WORK TO BE COMPLETED: Put the items into a numbered list, leaving out blank lines, from the first line of the items up to and including the line containing "Screen dimensions: 900x429". List only those lines.

RECORD EXTRACTS:
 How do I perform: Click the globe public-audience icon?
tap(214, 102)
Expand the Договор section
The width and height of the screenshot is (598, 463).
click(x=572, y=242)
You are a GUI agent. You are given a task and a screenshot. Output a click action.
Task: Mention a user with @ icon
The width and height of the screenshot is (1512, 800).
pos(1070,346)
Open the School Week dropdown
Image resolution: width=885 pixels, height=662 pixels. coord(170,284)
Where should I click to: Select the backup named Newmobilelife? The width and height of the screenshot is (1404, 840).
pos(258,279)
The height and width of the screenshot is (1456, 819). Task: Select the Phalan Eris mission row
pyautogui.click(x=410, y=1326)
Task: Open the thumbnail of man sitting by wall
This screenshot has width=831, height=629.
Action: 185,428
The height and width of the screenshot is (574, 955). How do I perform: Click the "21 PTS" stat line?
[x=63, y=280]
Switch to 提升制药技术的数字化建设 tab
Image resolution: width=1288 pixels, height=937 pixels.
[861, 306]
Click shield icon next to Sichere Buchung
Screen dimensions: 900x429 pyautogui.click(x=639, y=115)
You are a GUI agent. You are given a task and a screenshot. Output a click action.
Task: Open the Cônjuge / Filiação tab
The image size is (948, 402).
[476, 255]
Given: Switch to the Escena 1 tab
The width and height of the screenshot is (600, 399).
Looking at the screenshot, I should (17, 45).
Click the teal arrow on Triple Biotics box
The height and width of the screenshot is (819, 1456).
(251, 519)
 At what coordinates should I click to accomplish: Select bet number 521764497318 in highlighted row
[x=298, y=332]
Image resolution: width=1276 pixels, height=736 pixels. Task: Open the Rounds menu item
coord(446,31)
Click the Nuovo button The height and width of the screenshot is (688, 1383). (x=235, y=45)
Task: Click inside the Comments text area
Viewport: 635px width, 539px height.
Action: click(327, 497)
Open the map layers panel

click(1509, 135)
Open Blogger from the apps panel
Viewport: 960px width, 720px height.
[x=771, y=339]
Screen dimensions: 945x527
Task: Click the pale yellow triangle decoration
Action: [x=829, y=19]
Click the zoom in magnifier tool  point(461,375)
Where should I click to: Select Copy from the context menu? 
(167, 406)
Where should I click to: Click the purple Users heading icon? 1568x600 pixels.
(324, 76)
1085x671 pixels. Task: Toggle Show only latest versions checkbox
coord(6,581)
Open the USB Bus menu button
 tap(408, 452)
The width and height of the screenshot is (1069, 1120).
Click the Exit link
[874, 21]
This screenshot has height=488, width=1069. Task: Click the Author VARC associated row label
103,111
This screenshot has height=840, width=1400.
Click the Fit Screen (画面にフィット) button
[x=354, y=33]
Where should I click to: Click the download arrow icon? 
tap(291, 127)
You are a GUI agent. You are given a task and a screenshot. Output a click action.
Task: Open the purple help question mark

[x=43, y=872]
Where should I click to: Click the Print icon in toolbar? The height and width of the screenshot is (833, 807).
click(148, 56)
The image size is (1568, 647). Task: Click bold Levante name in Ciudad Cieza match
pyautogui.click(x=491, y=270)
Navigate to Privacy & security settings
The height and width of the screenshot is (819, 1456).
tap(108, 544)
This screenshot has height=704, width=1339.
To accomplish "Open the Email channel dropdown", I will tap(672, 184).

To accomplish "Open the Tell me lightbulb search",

WRITTEN SOLUTION:
1.  How do I perform: Click the globe public-audience icon?
2. tap(214, 102)
3. Expand the Договор section
4. The width and height of the screenshot is (598, 463).
5. click(x=572, y=242)
6. You are a GUI agent. You are given a task and a screenshot. Output a click action.
7. Task: Mention a user with @ icon
8. The width and height of the screenshot is (1512, 800).
9. pos(1070,346)
10. Open the School Week dropdown
11. Image resolution: width=885 pixels, height=662 pixels. coord(170,284)
12. Where should I click to: Select the backup named Newmobilelife? The width and height of the screenshot is (1404, 840).
13. pos(258,279)
14. The height and width of the screenshot is (1456, 819). Task: Select the Phalan Eris mission row
15. pyautogui.click(x=410, y=1326)
16. Task: Open the thumbnail of man sitting by wall
17. This screenshot has width=831, height=629.
18. Action: 185,428
19. The height and width of the screenshot is (574, 955). How do I perform: Click the "21 PTS" stat line?
20. [x=63, y=280]
21. Switch to 提升制药技术的数字化建设 tab
22. Image resolution: width=1288 pixels, height=937 pixels.
23. [861, 306]
24. Click shield icon next to Sichere Buchung
25. Screen dimensions: 900x429 pyautogui.click(x=639, y=115)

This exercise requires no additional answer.